◆ **TASK REQUIREMENTS**
Copy every line of the records below word for word, without changing anything.

◆ **DATA FOR THIS TASK**

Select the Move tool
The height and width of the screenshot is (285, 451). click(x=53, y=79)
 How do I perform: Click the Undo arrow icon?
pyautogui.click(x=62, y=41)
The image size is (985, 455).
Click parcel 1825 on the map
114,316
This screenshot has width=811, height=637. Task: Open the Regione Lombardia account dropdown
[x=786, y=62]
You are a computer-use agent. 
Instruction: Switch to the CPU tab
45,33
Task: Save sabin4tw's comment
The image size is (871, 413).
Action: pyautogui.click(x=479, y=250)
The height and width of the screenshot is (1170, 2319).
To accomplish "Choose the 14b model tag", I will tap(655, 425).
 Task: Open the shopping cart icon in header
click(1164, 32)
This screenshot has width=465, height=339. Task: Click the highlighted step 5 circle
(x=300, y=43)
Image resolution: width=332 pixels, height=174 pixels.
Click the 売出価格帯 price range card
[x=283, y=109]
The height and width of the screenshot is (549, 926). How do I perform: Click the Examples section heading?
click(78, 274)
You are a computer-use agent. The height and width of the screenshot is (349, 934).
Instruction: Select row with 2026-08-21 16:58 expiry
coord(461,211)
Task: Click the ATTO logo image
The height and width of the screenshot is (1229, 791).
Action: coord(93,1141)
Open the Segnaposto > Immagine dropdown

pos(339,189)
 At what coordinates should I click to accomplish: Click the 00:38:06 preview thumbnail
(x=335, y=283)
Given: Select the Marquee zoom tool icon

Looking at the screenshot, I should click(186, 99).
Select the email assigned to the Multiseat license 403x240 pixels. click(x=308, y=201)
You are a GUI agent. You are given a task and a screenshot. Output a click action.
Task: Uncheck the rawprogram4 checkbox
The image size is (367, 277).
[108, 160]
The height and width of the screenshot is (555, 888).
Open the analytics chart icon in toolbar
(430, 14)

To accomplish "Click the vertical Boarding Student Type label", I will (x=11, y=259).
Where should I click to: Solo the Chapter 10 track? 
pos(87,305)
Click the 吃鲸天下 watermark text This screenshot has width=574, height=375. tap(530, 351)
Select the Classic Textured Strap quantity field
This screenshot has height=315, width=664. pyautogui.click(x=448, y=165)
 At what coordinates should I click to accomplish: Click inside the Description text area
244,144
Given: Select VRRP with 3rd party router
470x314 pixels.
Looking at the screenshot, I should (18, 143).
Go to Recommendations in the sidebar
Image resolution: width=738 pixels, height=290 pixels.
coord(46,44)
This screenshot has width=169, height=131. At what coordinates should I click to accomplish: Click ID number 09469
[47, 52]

◆ **WORKED SOLUTION**
Select the Move tool
The height and width of the screenshot is (285, 451). click(x=53, y=79)
 How do I perform: Click the Undo arrow icon?
pyautogui.click(x=62, y=41)
The image size is (985, 455).
Click parcel 1825 on the map
114,316
This screenshot has width=811, height=637. Task: Open the Regione Lombardia account dropdown
[x=786, y=62]
You are a computer-use agent. 
Instruction: Switch to the CPU tab
45,33
Task: Save sabin4tw's comment
The image size is (871, 413).
Action: pyautogui.click(x=479, y=250)
The height and width of the screenshot is (1170, 2319).
To accomplish "Choose the 14b model tag", I will tap(655, 425).
 Task: Open the shopping cart icon in header
click(1164, 32)
This screenshot has width=465, height=339. Task: Click the highlighted step 5 circle
(x=300, y=43)
Image resolution: width=332 pixels, height=174 pixels.
Click the 売出価格帯 price range card
[x=283, y=109]
The height and width of the screenshot is (549, 926). How do I perform: Click the Examples section heading?
click(78, 274)
You are a computer-use agent. The height and width of the screenshot is (349, 934).
Instruction: Select row with 2026-08-21 16:58 expiry
coord(461,211)
Task: Click the ATTO logo image
The height and width of the screenshot is (1229, 791).
Action: coord(93,1141)
Open the Segnaposto > Immagine dropdown

pos(339,189)
 At what coordinates should I click to accomplish: Click the 00:38:06 preview thumbnail
(x=335, y=283)
Given: Select the Marquee zoom tool icon

Looking at the screenshot, I should click(186, 99).
Select the email assigned to the Multiseat license 403x240 pixels. click(x=308, y=201)
You are a GUI agent. You are given a task and a screenshot. Output a click action.
Task: Uncheck the rawprogram4 checkbox
The image size is (367, 277).
[108, 160]
The height and width of the screenshot is (555, 888).
Open the analytics chart icon in toolbar
(430, 14)

To accomplish "Click the vertical Boarding Student Type label", I will (x=11, y=259).
Where should I click to: Solo the Chapter 10 track? 
pos(87,305)
Click the 吃鲸天下 watermark text This screenshot has width=574, height=375. tap(530, 351)
Select the Classic Textured Strap quantity field
This screenshot has height=315, width=664. pyautogui.click(x=448, y=165)
 At what coordinates should I click to accomplish: Click inside the Description text area
244,144
Given: Select VRRP with 3rd party router
470x314 pixels.
Looking at the screenshot, I should (18, 143).
Go to Recommendations in the sidebar
Image resolution: width=738 pixels, height=290 pixels.
coord(46,44)
This screenshot has width=169, height=131. At what coordinates should I click to accomplish: Click ID number 09469
[47, 52]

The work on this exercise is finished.